Alain Claret publie pour la première fois à la Manufacture de livres, mais depuis 1991, il consacre sa vie à l'écriture - romans, scénarios, théâtre, etc. Avec Un pays obscur, il va sans aucun doute conquérir un lectorat qui ne le connaît pas encore, tout en séduisant ceux qui le connaissent bien et qui attendent de lui une littérature noire, ciselée et en prise avec le monde contemporain. En 2012, avec Eden, il imaginait ainsi le débarquement à Paris des narco-trafiquants mexicains. En 2015, c'est le monde de la politique et de la grande muette qu'il étrillait avec Une étude en noir.
Un pays obscur ne fait pas exception : le héros du roman, Thomas, est un journaliste de guerre tout juste revenu de Libye où il a été retenu prisonnier dans des conditions particulièrement dures. Le retour à Paris est difficile, Thomas décide d'aller habiter la maison que son père, décédé, avait achetée, tout près de Vinteuil - ville imaginaire dont le nom évoque Proust et la fameuse Sonate de Vinteuil. La maison du musicien Vinteuil, dans l’œuvre proustienne, était située non loin d'Illiers-Combray, près de Chartres. De là à imaginer la demeure du père de Thomas dans cette même région, il n'y a pas loin, mais résistons à la tentation, laissons donc Vinteuil à son mystère.
Au fil des pages, le narrateur nous entraîne dans des incursions éclair dans le passé de Thomas. Sa vie en Libye en compagnie de Tom, reporter photographe écossais à la sulfureuse réputation qui, lui, laissera sa peau en Libye, son existence avant la Libye avec Hannah, l'évanescente et mystérieuse maîtresse qui lui rend visite à son appartement de la Butte Montmartre avant de disparaître de sa vie. Son enfance chaotique, entre une mère partie s'installer avec lui dans le sud après son divorce et un père universitaire, professeur à la Sorbonne.
Au fil des jours, le récit de la vie Thomas va osciller entre passé et présent, fiction et réalité, rêve éveillé et réalité brutale. Entre l'horreur de la guerre libyenne, le lynchage de Khadafi et la disparition de jeunes filles dans la région où Thomas s'est installé, notre héros solitaire vit sa vie peuplée de fantômes, ceux des disparus et celui de Tom Ripley, devenu résident permanent de la maison de la forêt. Tom le reporter, lui aussi, s'invite à la fête et, entre les deux Tom, Thomas va essayer de se frayer un chemin vers une étrange vérité, déambulant, maladroit, et voyageant du réel au rêvé en passant par la mémoire... Il va retrouver Hannah, l'aimer à nouveau, l'aider à chercher sa fille disparue.

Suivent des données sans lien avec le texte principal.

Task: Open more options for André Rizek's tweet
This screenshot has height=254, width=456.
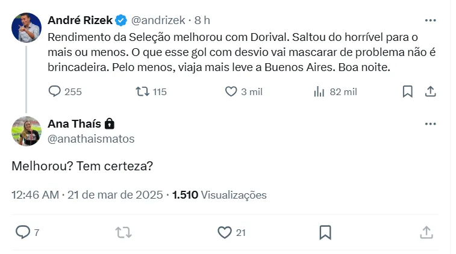Action: coord(430,20)
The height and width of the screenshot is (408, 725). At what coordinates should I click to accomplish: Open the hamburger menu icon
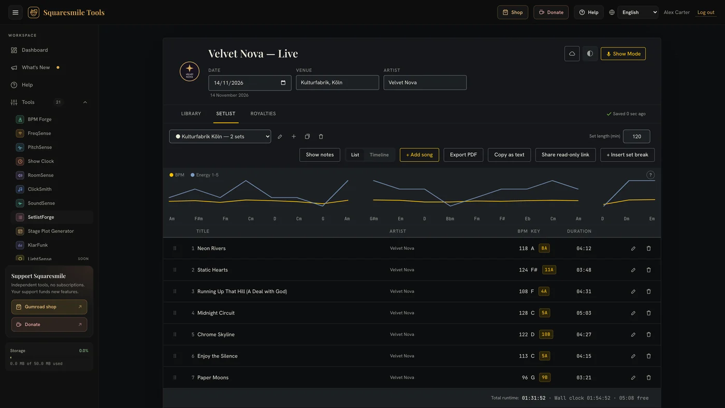click(16, 12)
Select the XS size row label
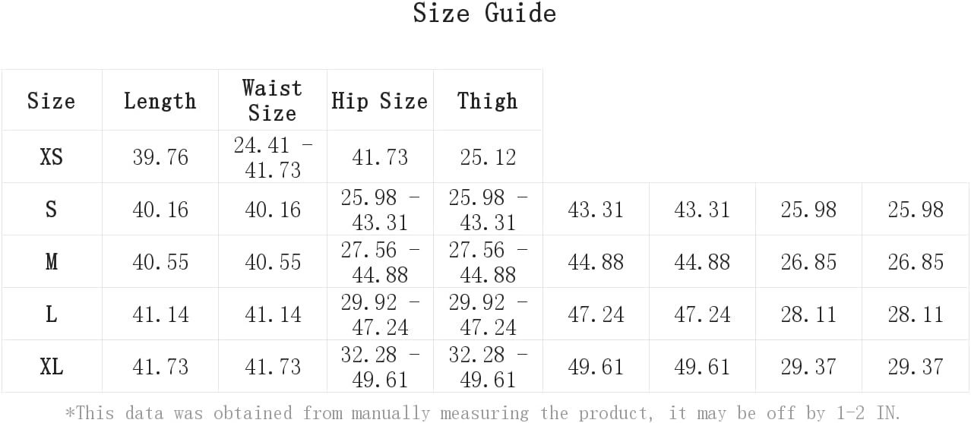 pos(51,157)
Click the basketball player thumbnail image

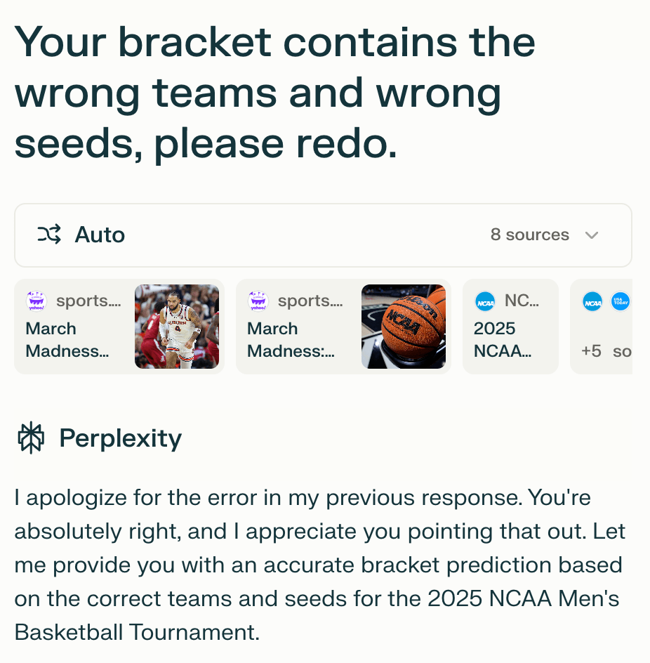[177, 327]
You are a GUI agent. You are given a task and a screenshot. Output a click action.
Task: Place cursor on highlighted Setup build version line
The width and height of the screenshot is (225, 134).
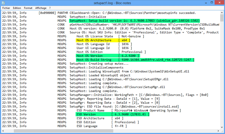(x=134, y=21)
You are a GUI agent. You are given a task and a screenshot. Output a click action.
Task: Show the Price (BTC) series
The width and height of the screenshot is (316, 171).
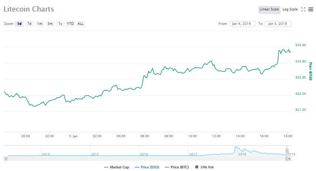coord(178,167)
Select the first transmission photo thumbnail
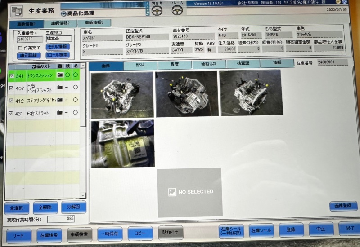The image size is (360, 247). coord(122,94)
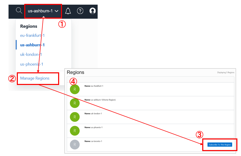Open the user profile avatar icon

(92, 11)
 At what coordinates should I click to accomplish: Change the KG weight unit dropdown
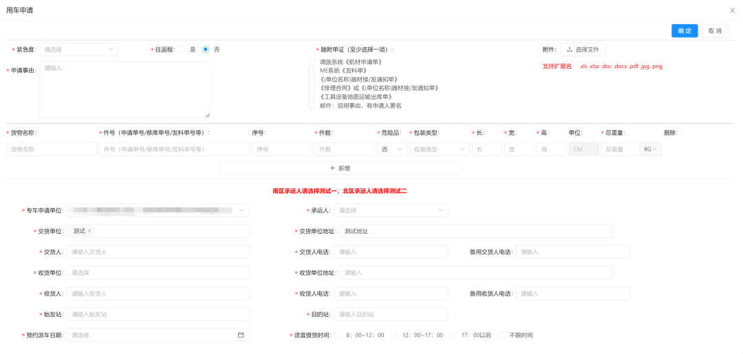pyautogui.click(x=650, y=149)
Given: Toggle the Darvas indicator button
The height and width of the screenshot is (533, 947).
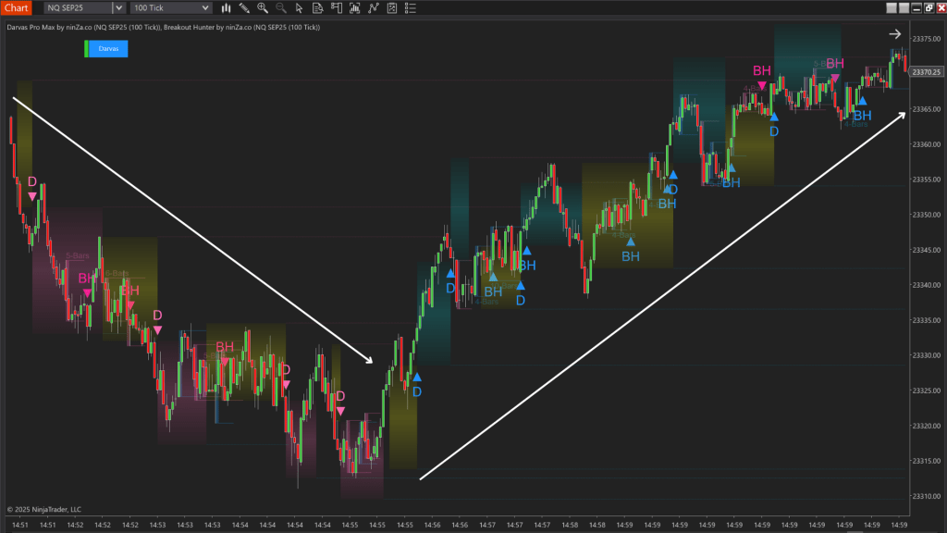Looking at the screenshot, I should [107, 48].
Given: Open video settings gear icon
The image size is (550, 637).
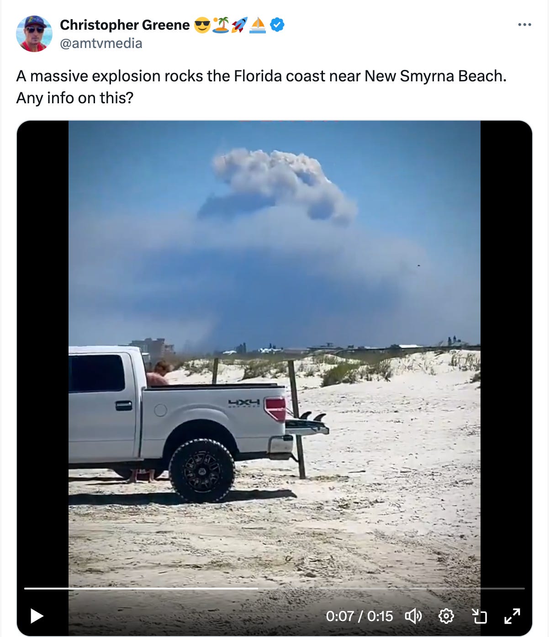Looking at the screenshot, I should [x=446, y=616].
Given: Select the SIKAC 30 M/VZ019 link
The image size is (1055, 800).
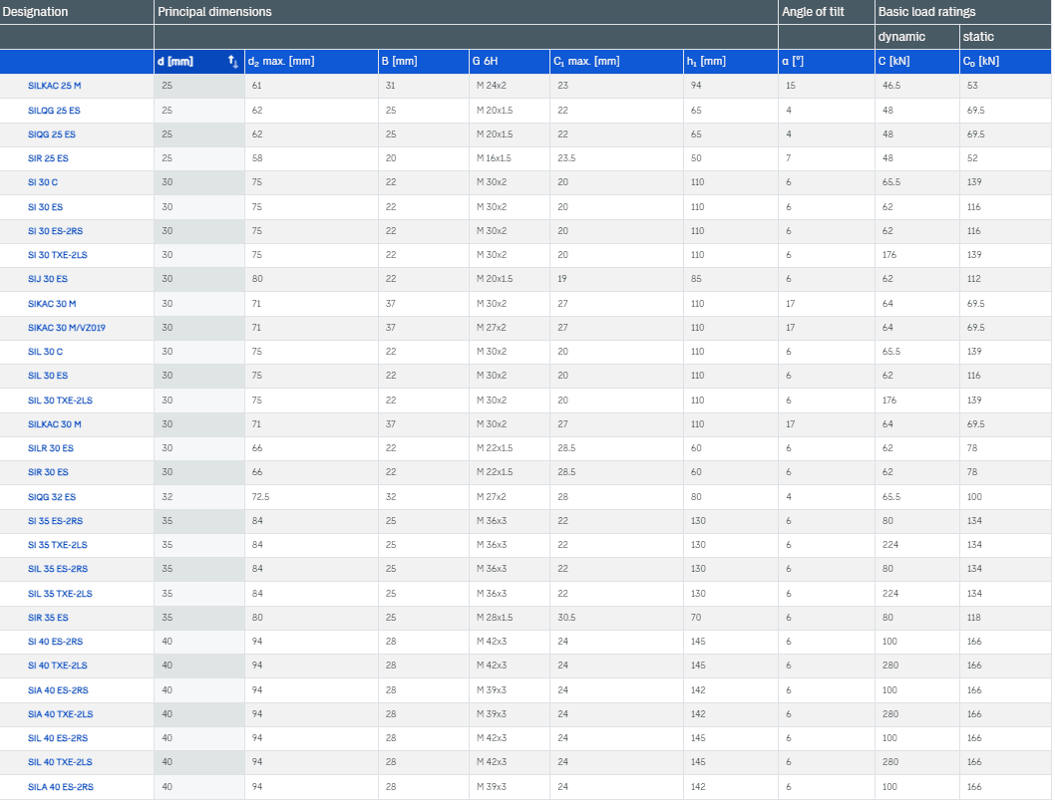Looking at the screenshot, I should pos(66,328).
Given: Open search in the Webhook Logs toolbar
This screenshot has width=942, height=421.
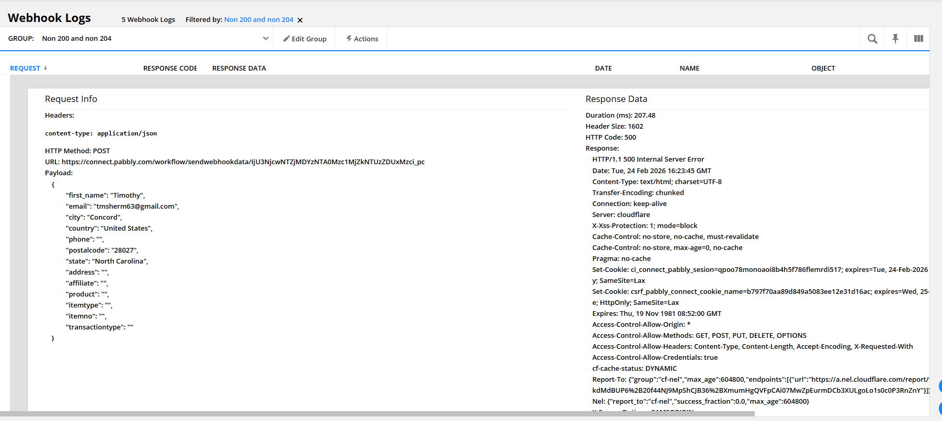Looking at the screenshot, I should point(872,39).
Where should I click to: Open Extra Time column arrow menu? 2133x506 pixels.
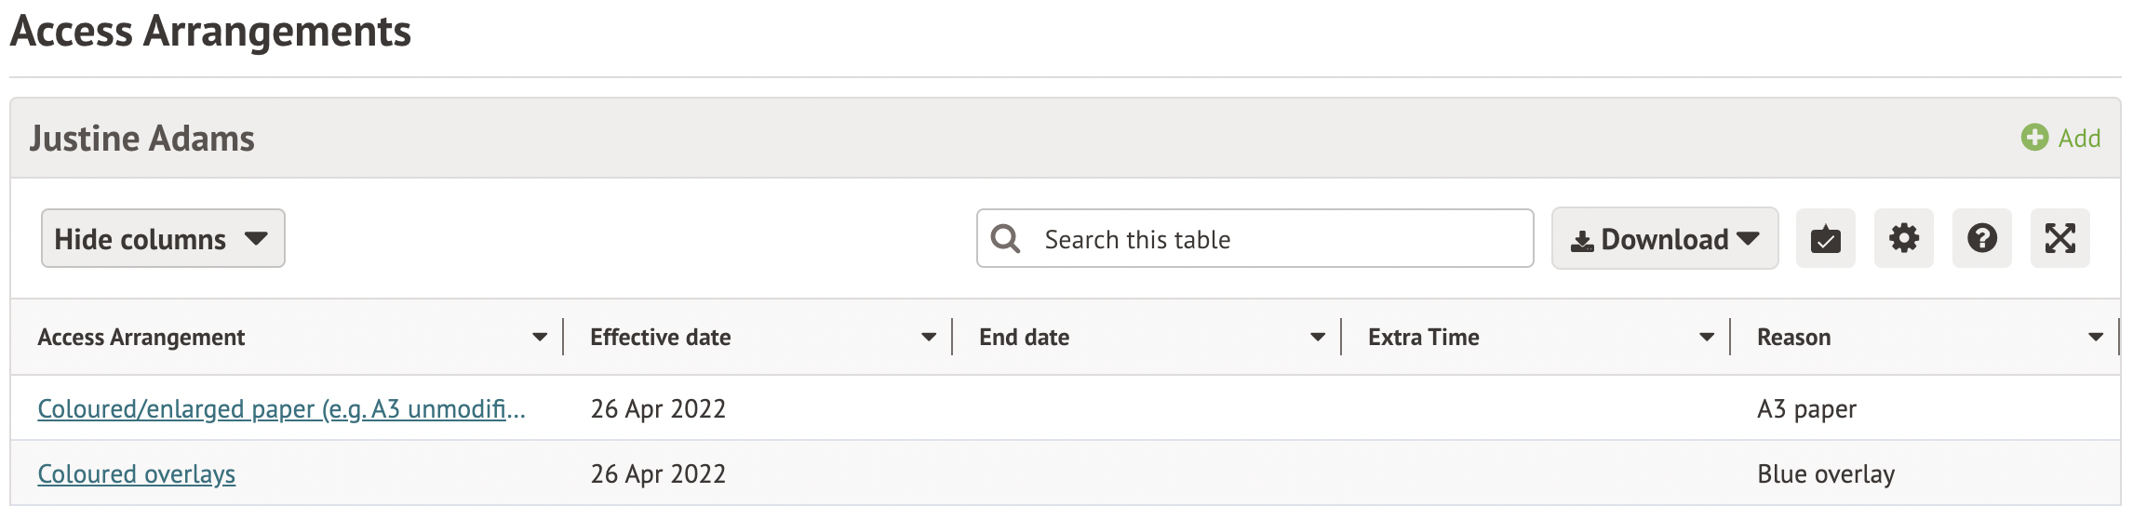[x=1707, y=338]
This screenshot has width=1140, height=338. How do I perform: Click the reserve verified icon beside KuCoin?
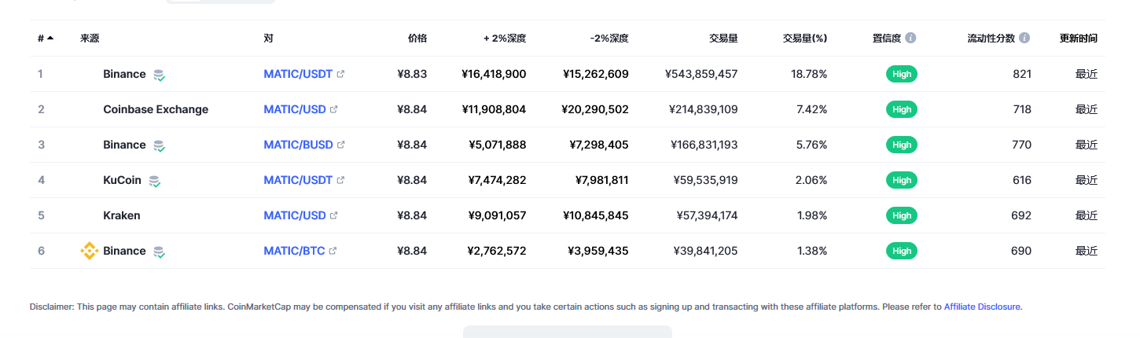click(154, 181)
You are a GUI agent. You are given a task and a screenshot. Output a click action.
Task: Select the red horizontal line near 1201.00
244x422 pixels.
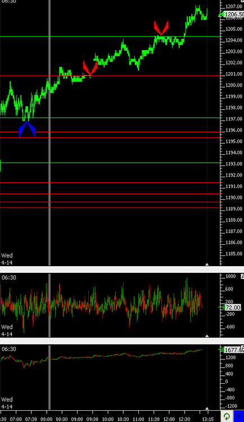tap(110, 76)
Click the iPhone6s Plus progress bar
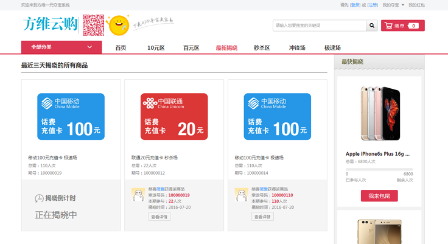448x244 pixels. (x=379, y=169)
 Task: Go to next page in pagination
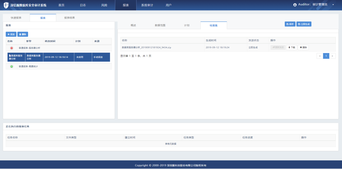pyautogui.click(x=333, y=56)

Rencontrer le bûcheron, qui en sait beaucoup trop sur son père, sa drôle de vie, ses amours et ses étranges soirées. Arpenter la forêt, tomber sur une mare maléfique, manquer mourir, s'embourber de fausse piste en fausse piste... Jusqu'à une fin à la fois confondante et inéluctable.
photo domaine public pxhere |
Alain Claret écrit merveilleusement bien : son phrasé, ses mots, sa précision, le rythme et la structure complexe du récit nous entraînent dans une lecture qu'on a d'autant plus de mal à interrompre qu'il s'exerce une sorte de fascination, de séduction vénéneuse. De l'immonde violence de la guerre en Libye aux secrets que recèlent la petite maison et la forêt voisine, Alain Claret sait alterner l'acuité, l'âpreté et la rapidité avec des descriptions amples, poétiques et des scènes fortes, de l'horreur pure et des ambiances gothiques, voire des images bibliques. C'est dire que le lecteur passe par des états et des sensations contrastés, tout au long d'un récit qui invoque la mémoire, la folie, l'amour et la cruauté. Et puis, que voulez-vous, un homme qui convoque à ses côtés à la fois Tom Ripley et l'enquêteur écossais John Rebus, comment résister...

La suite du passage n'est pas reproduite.